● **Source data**
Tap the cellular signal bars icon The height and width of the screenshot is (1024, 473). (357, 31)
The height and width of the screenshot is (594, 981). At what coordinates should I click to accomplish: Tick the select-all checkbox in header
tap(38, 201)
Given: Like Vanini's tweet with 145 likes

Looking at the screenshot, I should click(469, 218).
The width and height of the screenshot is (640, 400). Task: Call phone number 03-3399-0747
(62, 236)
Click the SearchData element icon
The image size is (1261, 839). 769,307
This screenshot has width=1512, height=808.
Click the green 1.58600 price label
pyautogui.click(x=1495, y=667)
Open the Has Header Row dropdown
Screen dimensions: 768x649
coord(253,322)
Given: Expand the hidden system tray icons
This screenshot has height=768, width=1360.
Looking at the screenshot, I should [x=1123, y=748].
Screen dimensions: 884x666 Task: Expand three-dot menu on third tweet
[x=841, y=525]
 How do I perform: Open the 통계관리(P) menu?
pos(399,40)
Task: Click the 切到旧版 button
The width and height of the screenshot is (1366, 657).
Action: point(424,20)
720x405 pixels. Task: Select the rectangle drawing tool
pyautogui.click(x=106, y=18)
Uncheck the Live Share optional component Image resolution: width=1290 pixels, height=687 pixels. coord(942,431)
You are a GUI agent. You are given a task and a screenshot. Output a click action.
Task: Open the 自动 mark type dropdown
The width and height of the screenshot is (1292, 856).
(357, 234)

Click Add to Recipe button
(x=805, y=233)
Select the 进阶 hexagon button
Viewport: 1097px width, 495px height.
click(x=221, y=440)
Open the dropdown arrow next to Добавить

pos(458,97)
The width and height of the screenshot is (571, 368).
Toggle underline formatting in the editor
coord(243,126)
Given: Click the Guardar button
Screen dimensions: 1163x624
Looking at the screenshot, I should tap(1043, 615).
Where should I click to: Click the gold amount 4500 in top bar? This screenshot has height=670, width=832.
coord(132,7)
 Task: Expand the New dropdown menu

● **Task**
Each record must be returned exactly as it is written.

● **Reply to the exercise**
Tap the cellular signal bars icon The height and width of the screenshot is (1024, 473). (357, 31)
The height and width of the screenshot is (594, 981). At what coordinates should I click to accomplish: Tick the select-all checkbox in header
tap(38, 201)
Given: Like Vanini's tweet with 145 likes

Looking at the screenshot, I should click(469, 218).
The width and height of the screenshot is (640, 400). Task: Call phone number 03-3399-0747
(62, 236)
Click the SearchData element icon
The image size is (1261, 839). 769,307
This screenshot has width=1512, height=808.
Click the green 1.58600 price label
pyautogui.click(x=1495, y=667)
Open the Has Header Row dropdown
Screen dimensions: 768x649
coord(253,322)
Given: Expand the hidden system tray icons
This screenshot has height=768, width=1360.
Looking at the screenshot, I should [x=1123, y=748].
Screen dimensions: 884x666 Task: Expand three-dot menu on third tweet
[x=841, y=525]
 How do I perform: Open the 통계관리(P) menu?
pos(399,40)
Task: Click the 切到旧版 button
The width and height of the screenshot is (1366, 657).
Action: point(424,20)
720x405 pixels. Task: Select the rectangle drawing tool
pyautogui.click(x=106, y=18)
Uncheck the Live Share optional component Image resolution: width=1290 pixels, height=687 pixels. coord(942,431)
You are a GUI agent. You are given a task and a screenshot. Output a click action.
Task: Open the 自动 mark type dropdown
The width and height of the screenshot is (1292, 856).
(357, 234)

Click Add to Recipe button
(x=805, y=233)
Select the 进阶 hexagon button
Viewport: 1097px width, 495px height.
click(x=221, y=440)
Open the dropdown arrow next to Добавить

pos(458,97)
The width and height of the screenshot is (571, 368).
Toggle underline formatting in the editor
coord(243,126)
Given: Click the Guardar button
Screen dimensions: 1163x624
Looking at the screenshot, I should tap(1043, 615).
Where should I click to: Click the gold amount 4500 in top bar? This screenshot has height=670, width=832.
coord(132,7)
 Task: Expand the New dropdown menu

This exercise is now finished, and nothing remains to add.